En los últimos tiempos, cuando los demócratas han tratado de hallar un eco moral y religioso, sus esfuerzos han adoptado una de dos formas posibles, ninguna de las cuales resulta plenamente convincente. Algunos, siguiendo el ejemplo de George W. Bush, han salpicado sus discursos de retórica religiosa y referencias bíblicas. (Bush ha empleado esta estrategia de forma más descarada que ningún otro presidente contemporáneo; en sus discursos del estado de la Unión y en los que ha pronunciado en sus dos ceremonias de investidura se menciona a Dios con mayor frecuencia incluso de lo que lo hizo Reagan en los suyos.) Tan intensa fue la competencia por el favor divino en las campañas de 2000 y de 2004, que el sitio web Beliefnet instaló un «diosómetro» para llevar un recuento actualizado de las referencias que los candidatos hacían sobre Dios.

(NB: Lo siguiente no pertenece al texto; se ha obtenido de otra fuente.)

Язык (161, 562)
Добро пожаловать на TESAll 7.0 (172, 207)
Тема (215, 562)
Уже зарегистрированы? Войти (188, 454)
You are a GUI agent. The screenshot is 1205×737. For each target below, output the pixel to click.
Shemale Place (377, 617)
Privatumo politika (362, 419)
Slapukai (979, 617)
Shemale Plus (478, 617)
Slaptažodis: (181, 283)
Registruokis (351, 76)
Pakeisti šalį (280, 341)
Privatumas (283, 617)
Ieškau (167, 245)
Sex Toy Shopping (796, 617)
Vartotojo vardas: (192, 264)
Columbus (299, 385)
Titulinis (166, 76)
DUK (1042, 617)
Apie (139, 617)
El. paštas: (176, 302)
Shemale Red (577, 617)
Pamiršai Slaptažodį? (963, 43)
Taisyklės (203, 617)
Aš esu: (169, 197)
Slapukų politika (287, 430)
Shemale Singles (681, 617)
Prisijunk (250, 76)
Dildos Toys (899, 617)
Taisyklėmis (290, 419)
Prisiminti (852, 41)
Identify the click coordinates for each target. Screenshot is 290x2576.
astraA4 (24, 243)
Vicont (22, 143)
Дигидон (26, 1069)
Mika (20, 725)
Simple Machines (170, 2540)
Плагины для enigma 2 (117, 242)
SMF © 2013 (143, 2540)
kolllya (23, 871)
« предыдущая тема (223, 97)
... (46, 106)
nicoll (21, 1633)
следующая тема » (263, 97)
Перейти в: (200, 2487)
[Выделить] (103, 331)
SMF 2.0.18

El segundo enfoque que han adoptado los demócratas es argumentar que, en política, los valores morales no se ciñen exclusivamente a temas culturales como el aborto, la oración en las escuelas, el matrimonio homosexual o la exposición de los Diez Mandamientos en los tribunales de justicia, sino que abarcan también cuestiones de índole económica como la sanidad, la atención infantil, la financiación de la educación y la Seguridad Social. John Kerry ofreció una versión de este enfoque en su discurso de aceptación de la nominación como candidato presidencial en la convención demócrata de 2004, en el que empleó las palabras «valor» y «valores» en nada menos que treinta y dos ocasiones.